Al atardecer se dirigió de nuevo a las caballerizas. Consultó su reloj de bolsillo; eran casi las siete. Había oscurecido y todo estaba tranquilo. Se dirigió hacia la bodega con sigilo para no ser visto. Unos minutos después llegó Carmela a su encuentro. Se miraron, pero no hablaron. Tan solo se fundieron en un fuerte abrazo. Necesitaban darse apoyo y fuerza. Lloraron los dos en silencio, asustados por los acontecimientos. Tomás la besaba con dulzura. En esos instantes recordó cuánto se habían peleado en todos esos años por niñerías y ahora, en estos difíciles momentos, ella era su único apoyo, su amiga fiel y constante.

—Tomás, amor mío, no sufras. Nadie vio nada. No pueden culparte —le consolaba Carmela mientras le acariciaba la cara.

—¿Y si encuentran mis huellas? Lo mejor será borrar nuestras pisadas.

—No, Tomás. Se darían cuenta y sería peor. Entonces sí dudarían de alguien de la casa. Nos investigarán a todos y al final tendremos que confesar. No cometas ninguna tontería, te lo ruego.

—Carmela, me avergüenza confesarlo, pues soy un hombre, pero tengo miedo de que se arruine mi vida.

—Yo también. Sin embargo, no vamos a preocuparnos antes de tiempo. Si te acusan, yo declararé. Contaré lo que pasó y que me defendiste de su ataque. Fue en defensa propia.

—No creo que tengan muy en cuenta tu declaración —manifestó con desánimo.

—¿Por qué no? ¿¡Por ser mujer o por ser pobre!? —exclamó Carmela molesta. Mostró su carácter altanero, como siempre que creía que algo era injusto.

—No, no me refiero a eso. Si encuentran pruebas que me inculpen va a ser complicado. Ni tú ni nadie me va a librar de la cárcel. Y para colmo en unos días debo incorporarme al servicio militar. Me estoy volviendo loco de tanto pensar. Todo esto es una horrible pesadilla.
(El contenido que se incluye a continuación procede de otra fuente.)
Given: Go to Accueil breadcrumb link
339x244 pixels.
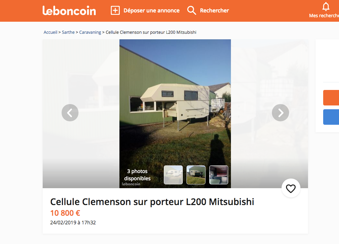Looking at the screenshot, I should pos(50,32).
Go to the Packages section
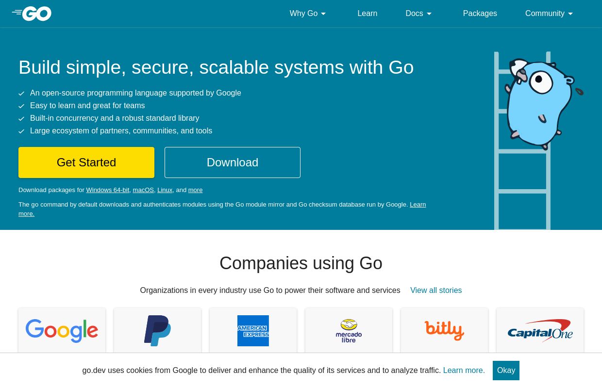602x388 pixels. point(480,14)
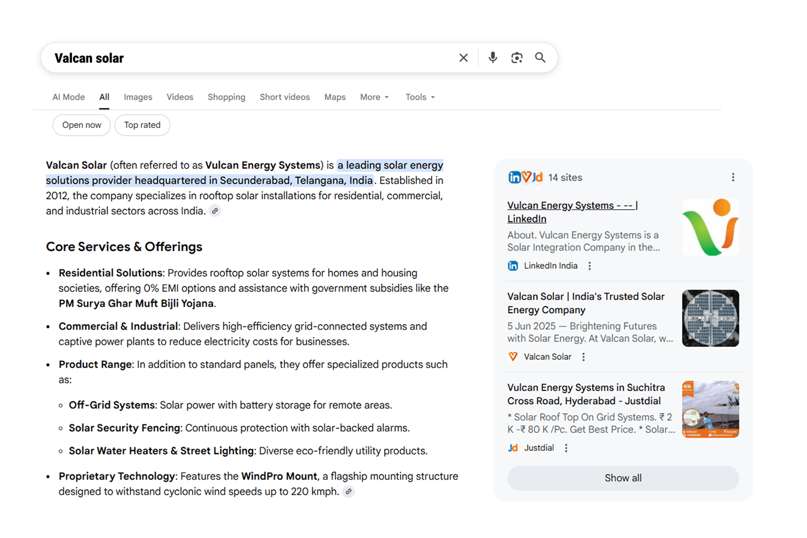Click the citation link icon after WindPro Mount text
Viewport: 807px width, 538px height.
point(349,491)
—Sí, es verdad. No sé cómo voy a estar tanto tiempo sin ti. Me estáis dejando completamente sola.

—¡Dios quiera que todo se arregle! Si voy a la mili, es en un pueblo de Córdoba, a unas tres horas de aquí. Estaré unos meses sin salir, pero cuando jure bandera me darán una semana de permiso, que pienso pasarla aquí. Claro que, si me detienen, mi existencia se vendrá abajo y me encerrarán casi de por vida.

—Dejemos que Dios y el destino nos ayuden. Bésame y abrázame, que necesito sentir tu corazón junto al mío —le ordenó melosa mientras se acurrucaba en sus brazos como un pajarillo desamparado, temerosa de lo que les podía deparar el destino.
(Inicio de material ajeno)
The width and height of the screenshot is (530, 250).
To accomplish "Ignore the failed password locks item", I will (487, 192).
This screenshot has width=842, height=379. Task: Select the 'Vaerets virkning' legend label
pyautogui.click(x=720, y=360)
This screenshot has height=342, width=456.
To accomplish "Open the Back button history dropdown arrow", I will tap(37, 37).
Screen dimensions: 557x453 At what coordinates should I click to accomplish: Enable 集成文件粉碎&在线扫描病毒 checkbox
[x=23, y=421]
Ya no volvieron a hablar del asunto, solo saborearon sus labios bajo la tenue luz de un quinqué. Él paseó sus manos por su cuerpo, la acariciaba por encima de la ropa sin dejar de besarla. Carmela pensó que, si aquello era pecado, que Dios la perdonase, pues no se arrepentía de pecar. Un rato después salieron por separado y cada uno se fue a su hogar.

El día siguiente, lunes, fue una jornada de recolección normal en la finca, con el trasiego de los jornaleros y los tractores cargados de aceitunas. Cuando Carmela llegó de trabajar vio a Tomás varias veces, aunque apenas pudieron hablar en privado.

Esa noche su padre en la cena lo observaba.

—Hijo, llevas dos días que no comes apenas. Tomás, ¿qué te pasa?

—Padre, estoy desganado. Deben de ser los nervios del viaje —le engañó. No podía confesarle lo que le tenía en vilo. Desde hacía dos días apenas comía ni dormía.